Она никто, всего лишь богиня здоровья, позирующая обнаженной. Нет, Эмма не позировала обнаженной, но демонстрировала свое тело под тонким газовым покрывалом, и каждый, кто заплатил, мог прийти и посмотреть…
Горло сжимал спазм: наверное, если бы удалось поплакать, стало бы легче, но слез не было, они вылились в предыдущие недели. Зато была страшная опустошенность, и в этой пустоте вдруг родилась злая-презлая мысль:
— Я стану не любовницей лорда Гамильтона, Гревилл. Я стану его женой! Ты хотел с моей помощью уберечь наследство дяди для себя, чтобы только оно не досталось новой жене лорда Гамильтона? Не получится!
Рука потянулась к перу, на бумагу легли строчки, именно это и обещавшие предавшему ее возлюбленному: «Я стану не любовницей лорда Гамильтона, Чарльз, я стану леди Гамильтон!»
Эмма сделала свой выбор: если ее любовь никому не нужна, если всем нужно только ее тело, пусть будет так, она продаст тело, но продаст очень дорого! И подробно расскажет об этом бывшему возлюбленному.
— Милорд, я хотела бы с вами поговорить…
— Я помню о вашем желании уехать, Эмма. Придется немного подождать. Я не могу отправить вас одну, но через месяц в направлении Кале едет человек, которому я смогу доверить сопровождение, а там сядете на корабль…
— Я не собираюсь уезжать.
Бровь лорда Гамильтона слегка приподнялась:
— Что случилось?
— Я остаюсь у вас и… с вами…
Мгновение он молчал, потом усмехнулся:
— Выполняете распоряжение Гревилла? Не стоит, Эмма. Я старался дать вам все, что только мог, но, видимо, мог мало, я не могу дать вам Чарльза, а моя любовь не нужна. Я верну вас в Лондон, только вряд ли это вернет вам Гревилла.
— К черту Гревилла! Не хочу о нем даже думать! Если вы не прогоните меня, я останусь. И стану вашей любовницей.
Слово сказано, но то, как и после чего оно прозвучало, доставило Гамильтону сильнейшую боль.
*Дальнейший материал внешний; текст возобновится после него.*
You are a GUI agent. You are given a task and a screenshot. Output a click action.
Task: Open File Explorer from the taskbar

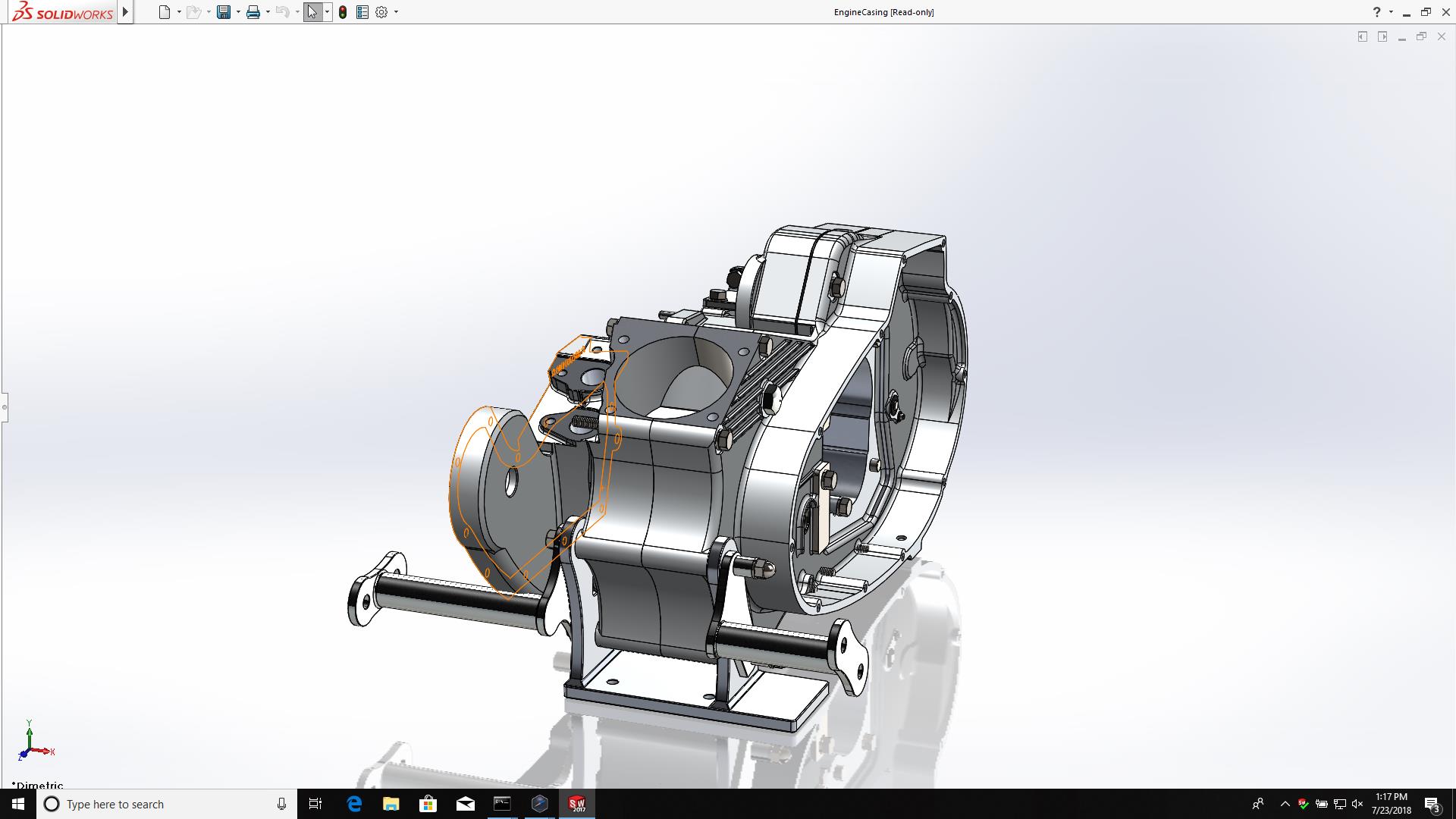(x=391, y=804)
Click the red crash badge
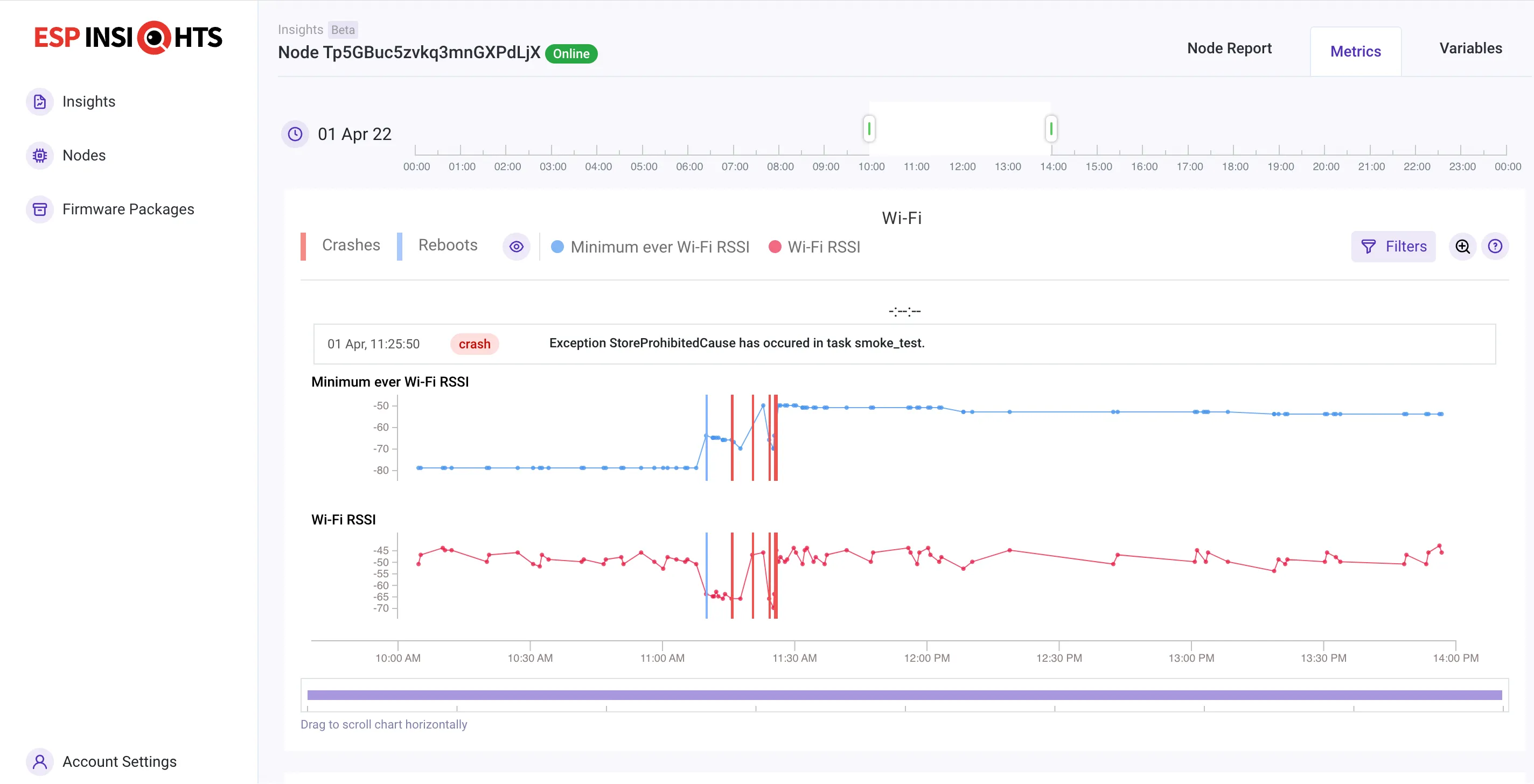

— Нет, дорогая, мне не нужна любовь назло, в отместку. И сейчас вы говорите в гневе, а когда он пройдет, пожалеете. Я не хочу, чтобы вы сожалели о своей минутной слабости. Через месяц вы сможете уехать в Лондон. Если до этого времени передумаете, то останетесь. Только в спальню ко мне приходить назло Гревиллу не нужно, я люблю вас и все же не желаю унижения и жалости.
Эмма стояла, глядя ему вслед, оглушенная больше, чем письмом Гревилла. Вот кто по-настоящему любит ее. Не предатель Чарльз, не обманувший и бросивший Гарри, даже не Ромни, а лорд Гамильтон. Любит последней, зрелой, сильной любовью, способной на жертву. И если она не может ответить Гамильтону бурной страстью — неважно, теплый огонек зажегся просто из понимания его порядочности, из благодарности за заботу. Если этому огню не дать погаснуть, он будет гореть ровно и долго.
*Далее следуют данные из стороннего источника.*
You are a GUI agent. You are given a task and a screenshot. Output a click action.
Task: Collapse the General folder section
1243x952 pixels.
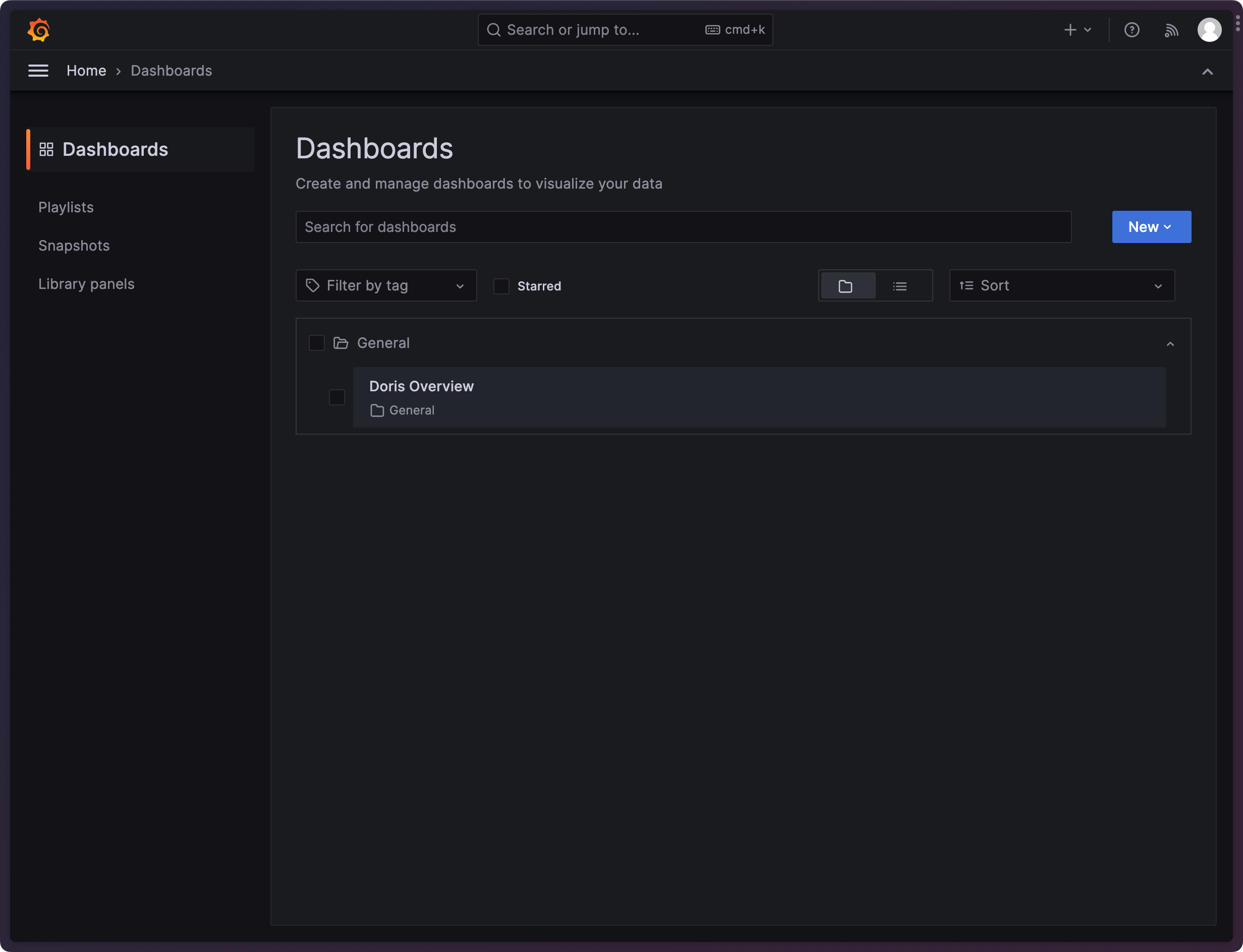click(x=1169, y=344)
Иногда уважение лучше страсти. Она горела страстью к Чарльзу, а чем все закончилось? Предательством, откровенной продажей. Хорошо, что отправили к лорду Гамильтону, а не к кому-то похуже.
Мать, заметив какие-то изменения во взгляде и поведении дочери, заглянула в лицо:
— Ты что-то решила?
— Да.
— Что?
— Я буду стараться стать леди Гамильтон.
— Давно пора.
— Ты знала?!
— Догадывалась. Но лорд Гамильтон достоин любви и уважения.
Леди Эмма Гамильтон
Лорд Гамильтон презрел мнение света, открыто живя с любовницей. Это шокировало бы Лондон, хотя там с любовницами жили почти все. Но в приличном английском обществе не полагалось признаваться в наличии таковой открыто и было принято строго соблюдать внешние приличия. За закрытыми дверями могло твориться что угодно, однако стоило двери открыться, как в силу вступали пресловутые правила, заставлявшие всех улыбаться и говорить то, что положено, а не то, что хотелось.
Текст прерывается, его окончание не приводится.